Material to process —

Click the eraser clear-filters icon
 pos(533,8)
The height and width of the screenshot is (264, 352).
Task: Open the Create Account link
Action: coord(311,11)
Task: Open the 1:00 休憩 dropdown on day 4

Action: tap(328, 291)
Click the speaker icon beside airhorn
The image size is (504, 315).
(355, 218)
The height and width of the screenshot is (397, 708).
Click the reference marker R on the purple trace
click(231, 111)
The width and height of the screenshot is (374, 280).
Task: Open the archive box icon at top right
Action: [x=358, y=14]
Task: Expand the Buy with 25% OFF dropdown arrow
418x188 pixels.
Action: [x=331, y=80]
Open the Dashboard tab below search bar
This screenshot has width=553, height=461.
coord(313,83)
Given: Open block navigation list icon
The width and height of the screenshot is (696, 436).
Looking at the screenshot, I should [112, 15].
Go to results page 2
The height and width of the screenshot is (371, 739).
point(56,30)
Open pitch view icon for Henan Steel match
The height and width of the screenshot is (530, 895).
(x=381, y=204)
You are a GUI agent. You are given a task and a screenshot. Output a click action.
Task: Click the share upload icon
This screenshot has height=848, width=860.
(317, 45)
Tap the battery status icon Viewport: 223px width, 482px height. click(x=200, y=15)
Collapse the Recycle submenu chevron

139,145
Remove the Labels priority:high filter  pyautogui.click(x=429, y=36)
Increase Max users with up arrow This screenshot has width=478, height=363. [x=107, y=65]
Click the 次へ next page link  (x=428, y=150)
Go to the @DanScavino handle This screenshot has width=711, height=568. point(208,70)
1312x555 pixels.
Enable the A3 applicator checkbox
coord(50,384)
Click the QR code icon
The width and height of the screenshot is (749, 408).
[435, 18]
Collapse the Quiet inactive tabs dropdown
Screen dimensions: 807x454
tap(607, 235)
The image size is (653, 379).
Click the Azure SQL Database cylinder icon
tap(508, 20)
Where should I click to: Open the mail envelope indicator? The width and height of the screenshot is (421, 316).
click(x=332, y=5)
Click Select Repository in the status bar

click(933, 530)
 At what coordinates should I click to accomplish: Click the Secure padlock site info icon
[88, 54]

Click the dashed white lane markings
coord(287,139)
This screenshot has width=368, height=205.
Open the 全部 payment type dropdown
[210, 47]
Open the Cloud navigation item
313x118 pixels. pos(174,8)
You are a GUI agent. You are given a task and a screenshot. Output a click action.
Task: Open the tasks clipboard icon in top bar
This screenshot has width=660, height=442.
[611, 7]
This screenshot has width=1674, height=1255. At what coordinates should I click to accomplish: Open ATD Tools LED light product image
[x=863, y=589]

Stated goal — Please rewrite all the records above, replacing "Go to" with "Navigate to" and keeping everything else the same.

Full output —
Click the eraser clear-filters icon
 pos(533,8)
The height and width of the screenshot is (264, 352).
Task: Open the Create Account link
Action: coord(311,11)
Task: Open the 1:00 休憩 dropdown on day 4

Action: tap(328, 291)
Click the speaker icon beside airhorn
The image size is (504, 315).
(355, 218)
The height and width of the screenshot is (397, 708).
Click the reference marker R on the purple trace
click(231, 111)
The width and height of the screenshot is (374, 280).
Task: Open the archive box icon at top right
Action: [x=358, y=14]
Task: Expand the Buy with 25% OFF dropdown arrow
418x188 pixels.
Action: [x=331, y=80]
Open the Dashboard tab below search bar
This screenshot has width=553, height=461.
coord(313,83)
Given: Open block navigation list icon
The width and height of the screenshot is (696, 436).
Looking at the screenshot, I should [112, 15].
Navigate to results page 2
The height and width of the screenshot is (371, 739).
point(56,30)
Open pitch view icon for Henan Steel match
The height and width of the screenshot is (530, 895).
(x=381, y=204)
You are a GUI agent. You are given a task and a screenshot. Output a click action.
Task: Click the share upload icon
This screenshot has height=848, width=860.
(317, 45)
Tap the battery status icon Viewport: 223px width, 482px height. click(x=200, y=15)
Collapse the Recycle submenu chevron

139,145
Remove the Labels priority:high filter  pyautogui.click(x=429, y=36)
Increase Max users with up arrow This screenshot has width=478, height=363. [x=107, y=65]
Click the 次へ next page link  (x=428, y=150)
Navigate to the @DanScavino handle This screenshot has width=711, height=568. point(208,70)
1312x555 pixels.
Enable the A3 applicator checkbox
coord(50,384)
Click the QR code icon
The width and height of the screenshot is (749, 408).
[435, 18]
Collapse the Quiet inactive tabs dropdown
Screen dimensions: 807x454
tap(607, 235)
The image size is (653, 379).
Click the Azure SQL Database cylinder icon
tap(508, 20)
Where should I click to: Open the mail envelope indicator? The width and height of the screenshot is (421, 316).
click(x=332, y=5)
Click Select Repository in the status bar

click(933, 530)
 At what coordinates should I click to accomplish: Click the Secure padlock site info icon
[88, 54]

Click the dashed white lane markings
coord(287,139)
This screenshot has width=368, height=205.
Open the 全部 payment type dropdown
[210, 47]
Open the Cloud navigation item
313x118 pixels. pos(174,8)
You are a GUI agent. You are given a task and a screenshot. Output a click action.
Task: Open the tasks clipboard icon in top bar
This screenshot has width=660, height=442.
[611, 7]
This screenshot has width=1674, height=1255. At what coordinates should I click to accomplish: Open ATD Tools LED light product image
[x=863, y=589]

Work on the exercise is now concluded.